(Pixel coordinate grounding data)
•••

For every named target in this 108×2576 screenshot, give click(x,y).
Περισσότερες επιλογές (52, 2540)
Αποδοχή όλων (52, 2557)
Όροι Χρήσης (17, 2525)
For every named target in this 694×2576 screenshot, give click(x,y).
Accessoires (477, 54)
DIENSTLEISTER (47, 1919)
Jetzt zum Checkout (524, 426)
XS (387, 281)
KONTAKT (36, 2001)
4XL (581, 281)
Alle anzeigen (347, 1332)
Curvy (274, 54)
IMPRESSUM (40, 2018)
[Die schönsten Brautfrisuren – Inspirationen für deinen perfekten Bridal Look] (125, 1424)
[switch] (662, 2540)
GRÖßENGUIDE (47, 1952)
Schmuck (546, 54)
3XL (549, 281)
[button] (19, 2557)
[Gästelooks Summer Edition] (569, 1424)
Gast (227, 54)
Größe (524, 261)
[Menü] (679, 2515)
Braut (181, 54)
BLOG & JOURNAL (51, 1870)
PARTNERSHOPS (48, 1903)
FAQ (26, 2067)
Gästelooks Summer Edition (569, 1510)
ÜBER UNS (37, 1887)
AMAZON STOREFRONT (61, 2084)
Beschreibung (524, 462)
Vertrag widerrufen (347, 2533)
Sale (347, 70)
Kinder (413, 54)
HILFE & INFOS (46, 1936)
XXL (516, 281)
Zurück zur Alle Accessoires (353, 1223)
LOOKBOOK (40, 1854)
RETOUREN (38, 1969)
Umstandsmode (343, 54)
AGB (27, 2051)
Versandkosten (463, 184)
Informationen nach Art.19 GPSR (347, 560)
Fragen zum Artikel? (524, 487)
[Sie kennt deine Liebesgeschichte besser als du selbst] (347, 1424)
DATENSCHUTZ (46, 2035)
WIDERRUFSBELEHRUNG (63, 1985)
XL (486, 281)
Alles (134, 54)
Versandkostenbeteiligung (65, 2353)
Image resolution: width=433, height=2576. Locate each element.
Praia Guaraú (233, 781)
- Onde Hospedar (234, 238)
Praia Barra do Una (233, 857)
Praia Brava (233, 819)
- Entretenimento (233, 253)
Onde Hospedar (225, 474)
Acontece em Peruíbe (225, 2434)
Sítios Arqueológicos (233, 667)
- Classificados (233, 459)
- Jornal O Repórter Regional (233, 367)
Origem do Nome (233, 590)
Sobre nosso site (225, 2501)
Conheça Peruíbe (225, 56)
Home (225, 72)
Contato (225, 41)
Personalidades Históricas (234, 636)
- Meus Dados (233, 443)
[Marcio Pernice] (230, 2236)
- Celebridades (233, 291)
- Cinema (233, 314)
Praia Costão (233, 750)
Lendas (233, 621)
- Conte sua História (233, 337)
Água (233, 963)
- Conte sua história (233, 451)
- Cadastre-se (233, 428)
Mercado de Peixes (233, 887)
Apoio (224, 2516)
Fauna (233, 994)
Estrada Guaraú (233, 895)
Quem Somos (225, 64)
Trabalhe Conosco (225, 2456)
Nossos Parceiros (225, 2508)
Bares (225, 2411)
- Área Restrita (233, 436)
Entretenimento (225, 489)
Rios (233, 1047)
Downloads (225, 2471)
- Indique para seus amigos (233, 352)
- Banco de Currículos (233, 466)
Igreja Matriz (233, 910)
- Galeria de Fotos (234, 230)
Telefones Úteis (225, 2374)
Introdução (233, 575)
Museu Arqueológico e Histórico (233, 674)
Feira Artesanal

•••

◆ Requirement: Say how many lines in the data hold the string "every", and say nothing else.

◆ Response area: 2